Where this fits: Unit 0 said the window is a budget you already overspend. This unit measures
it. It leans on §4 (tokens, and the course’s rule: ask the server, do not guess), §10 (the
joinable session_id/trace_id/step log line), §13 (the messages list), and §23 (tool
schemas). It is also the first unit with an Observe note that builds something, not just
points forward — the meter you write here is the baseline every later compaction is measured
against.
Count without a tokenizer
You need a token count to know how full the window is. The exact count depends on the model’s
tokenizer — but this course takes no Hugging Face downloads and no tiktoken (§4). For
budgeting that is fine, because budgeting does not need the exact number; it needs a number
good enough to answer “are we getting close?”

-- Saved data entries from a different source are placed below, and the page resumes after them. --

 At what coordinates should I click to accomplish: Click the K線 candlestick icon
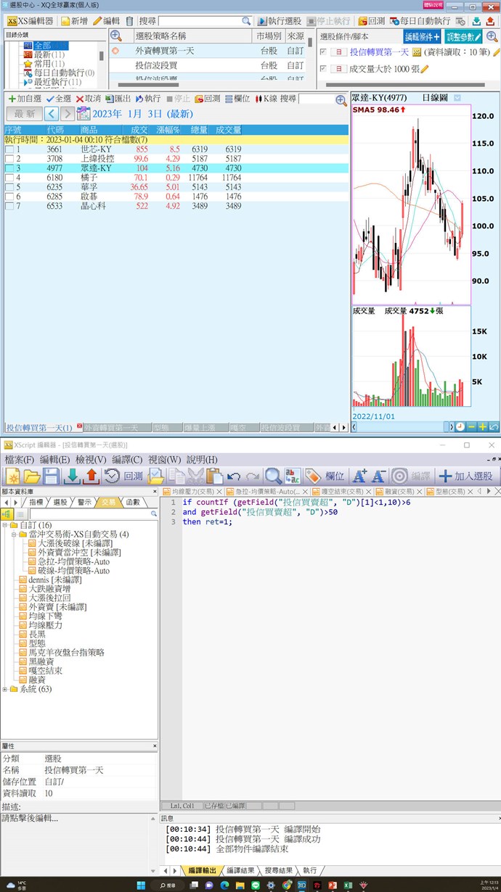265,99
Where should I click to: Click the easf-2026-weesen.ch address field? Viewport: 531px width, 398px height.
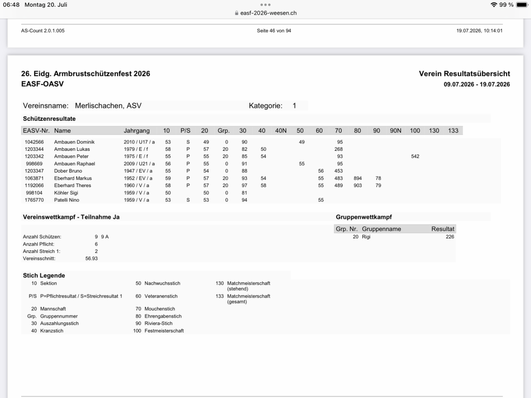click(x=266, y=13)
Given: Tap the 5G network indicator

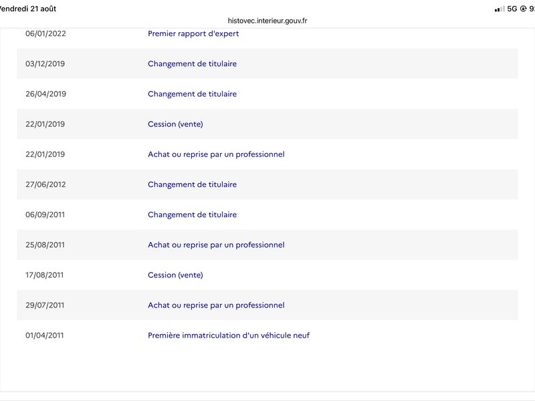Looking at the screenshot, I should (x=512, y=9).

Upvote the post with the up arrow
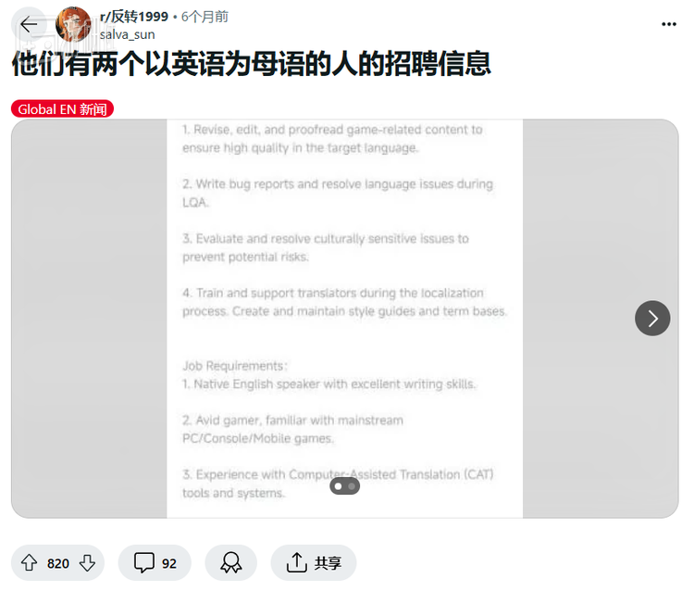30,562
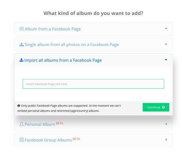
Task: Open the Facebook Group Albums option
Action: 93,140
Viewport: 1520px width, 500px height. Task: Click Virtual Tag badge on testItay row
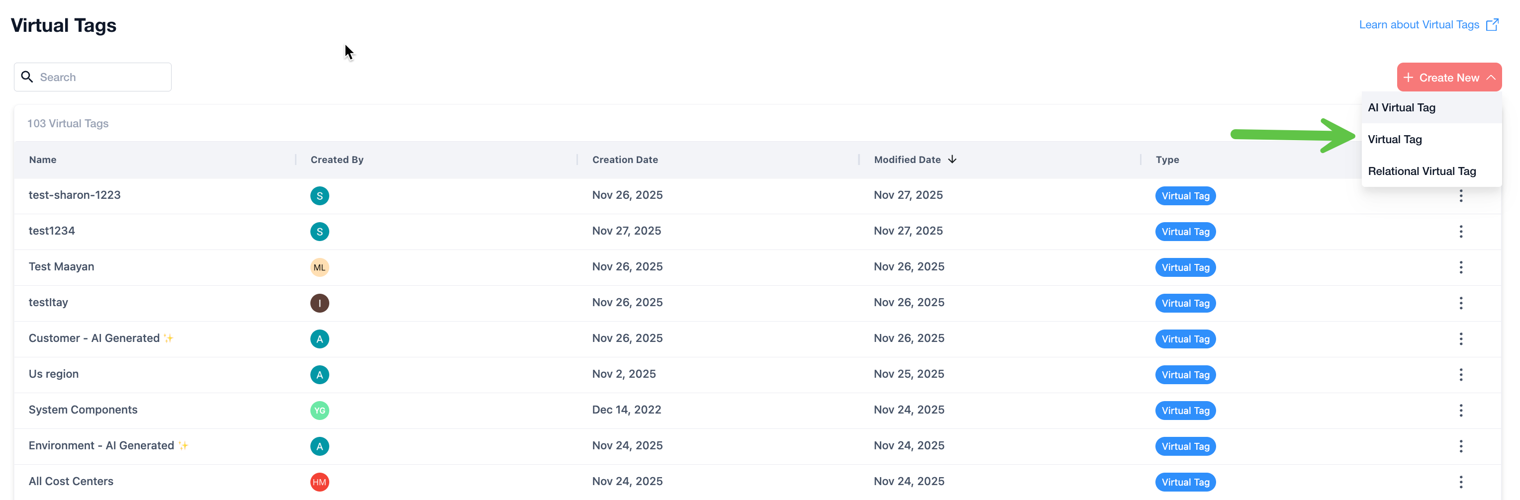click(x=1185, y=303)
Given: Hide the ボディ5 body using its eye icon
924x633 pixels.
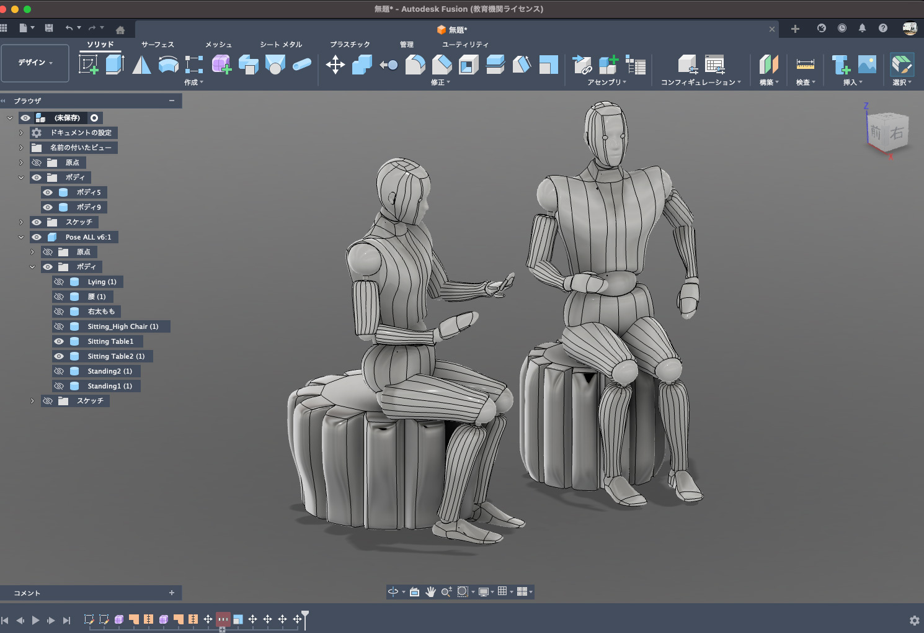Looking at the screenshot, I should (x=48, y=192).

A simple heuristic does the job: English text runs roughly four characters per token, and each message costs a few extra tokens of structure (its role, and the delimiters the chat template wraps around it) that the content itself does not show. Sum that over the messages:
_CHARS_PER_TOKEN = 4
_PER_MESSAGE_OVERHEAD = 4 # role + chat-template framing, per message
def estimate_tokens(messages):
return sum(len(m["content"]) // _CHARS_PER_TOKEN + _PER_MESSAGE_OVERHEAD for m in messages)
This is a rule of thumb, not a tokenizer — it drifts with code, other languages, and unusual
whitespace, and it is typically within 10–20% of the truth. That is close enough to decide when
to act, and cheap enough to run on every turn without a network call. (Reference:
examples/common_context.py
, which also handles structured
message content.)
Ask the server when it matters
Sometimes 10–20% is not good enough — you are right at the limit, or a decision turns on the
exact number. Then do what §4 taught: ask the server. Every completion already reports the
exact input count in usage.prompt_tokens, so the smallest possible call returns the truth:
def server_prompt_tokens(client, messages, model):
r = client.chat.completions.create(model=model, messages=messages, max_tokens=1)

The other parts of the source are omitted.